The old man became petulant. “I told you about that,” he said.
“So you did. Did you ever hear of a man named A. B. Bertram?”
“Gimmeanother little drink. It’s good for the memory.”
Bony retrieved the glass in the dark. He said nothing, guessed the measure, and passed the drink to the invalid.
“A. B. Bertram,” repeated the old man. “Yes, I know him. He’s stayed heremore’n once. Bit of a German, I’ve always thought. Plays the fiddle. Uster play it with Jim playing on the organ. What’s he done?”
Chapter Twelve
Jim Simpson’s Decision
BONY heard the Buick returning a few minutes before four o’clock, the silent night admitting the sound in time to enable him to see, through the open window of his bedroom, the clearing illumined by its headlights a moment before it passed to the garages.
Simpson did not appear before or during breakfast and, feeling well satisfied with the world, Bony greeted the cockatoo, seated himself in an easy chair on the veranda, and rolled a cigarette.

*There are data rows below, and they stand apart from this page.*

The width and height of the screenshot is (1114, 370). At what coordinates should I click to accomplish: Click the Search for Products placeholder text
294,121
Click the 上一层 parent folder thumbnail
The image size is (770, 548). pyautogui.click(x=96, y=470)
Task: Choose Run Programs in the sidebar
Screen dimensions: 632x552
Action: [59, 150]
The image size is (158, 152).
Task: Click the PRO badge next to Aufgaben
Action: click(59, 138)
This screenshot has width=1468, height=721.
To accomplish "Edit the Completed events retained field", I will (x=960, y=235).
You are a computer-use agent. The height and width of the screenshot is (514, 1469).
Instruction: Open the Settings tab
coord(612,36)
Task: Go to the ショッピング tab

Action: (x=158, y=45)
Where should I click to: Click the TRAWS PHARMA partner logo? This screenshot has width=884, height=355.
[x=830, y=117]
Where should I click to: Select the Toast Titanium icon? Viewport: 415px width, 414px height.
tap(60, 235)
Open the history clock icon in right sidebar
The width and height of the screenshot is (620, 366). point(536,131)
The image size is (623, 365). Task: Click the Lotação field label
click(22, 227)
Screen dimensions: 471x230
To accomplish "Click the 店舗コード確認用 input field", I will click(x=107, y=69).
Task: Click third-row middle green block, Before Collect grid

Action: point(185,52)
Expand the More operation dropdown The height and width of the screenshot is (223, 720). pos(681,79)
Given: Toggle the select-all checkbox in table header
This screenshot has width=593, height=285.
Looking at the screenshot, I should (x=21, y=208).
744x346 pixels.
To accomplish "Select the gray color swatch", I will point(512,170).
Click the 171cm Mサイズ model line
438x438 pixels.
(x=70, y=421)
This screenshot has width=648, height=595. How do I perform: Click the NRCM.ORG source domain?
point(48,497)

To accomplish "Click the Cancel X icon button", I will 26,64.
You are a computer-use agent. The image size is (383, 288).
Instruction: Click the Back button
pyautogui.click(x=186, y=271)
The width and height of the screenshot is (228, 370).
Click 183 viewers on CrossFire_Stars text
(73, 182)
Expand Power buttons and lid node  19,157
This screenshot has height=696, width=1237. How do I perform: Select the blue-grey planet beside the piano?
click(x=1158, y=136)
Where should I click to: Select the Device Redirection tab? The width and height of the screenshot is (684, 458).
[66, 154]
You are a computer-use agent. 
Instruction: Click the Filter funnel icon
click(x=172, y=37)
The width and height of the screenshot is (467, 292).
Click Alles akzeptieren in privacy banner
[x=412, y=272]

The sky was cloudless and the sunshine even this early was hot. The March flies were an annoyance, for they make no sound in flight and alight on the skin without betrayal, to suck more blood than a leech if given the time. They had not been so bad for a dozen years.
Recent developments had added a swift increase of interest in the disappearance of the two young women, and this, instead of making Bony desirous of prolonging his stay at Baden Park Hotel, firmed his intention of leaving that morning.
The chief objective was to establish the fate of the two young women, and he was not going to be side-tracked by the fate of Detective Price and that of O’Brien, excepting that through the fate of either or both of the men he could proceed to learn the fate of the women. Price was dead, but it was far from certain that the old yardman was dead, and equally as far from certain that the girls were dead, despite all the circumstances which had to be accepted.
He had, as it were, attacked the investigation into the disappearance of the two women by the front door. He was held in suspicion by Jim Simpson, who, with the assistance of Glen Shannon, kept him constantly under observation. There was but the one way to evade the attention of both the licensee and the yardman, and that was to attack the investigation through the back door.
Simpson suspected him of being other than he had announced himself to be. He knew the man A. B. Bertram, and it appeared obvious that he had communicated with Bertram, who, in turn, had communicated with Frank Edson. It was possible that Simpson had not gone to Portland at all, that he had merely got out of the way whilst the men sent by Bertram dealt with his mysterious guest.
The mysterious guest was to be got rid of from the hotel, and there had to be no tragedy to achieve this desire. A slight accident during a drunken quarrel, perhaps, but no more. A point of interest was if the desire to be rid of him was on account of what he might discover or on account of having him away from the hotel on March twenty-eighth. Another death in these Grampians would most certainly be followed by tremendous police activity.
Assuming that the two girl hikers had been murdered, assuming that O’Brien had been murdered because he had learned something of the fate of the two girls, assuming that Detective Price had been murdered because he knew something concerning the fate of the girls or of Yardman O’Brien, then the motive for killing the girls must be exceedingly powerful.
The picture of Baden Park Hotel was out of focus and unbalanced. Jim Simpson had no place in the hotel itself, a dead-end place, a dead-end career for a man who was nothing if not ambitious. Simpson’s present yardman also had no place in the picture. Beneath the pleasant exterior of the man there was ruthlessness, and an unbalance of the man when set against the work he was doing, an unbalance equally sharp, as if a hotel chef should undertake to clean the boots.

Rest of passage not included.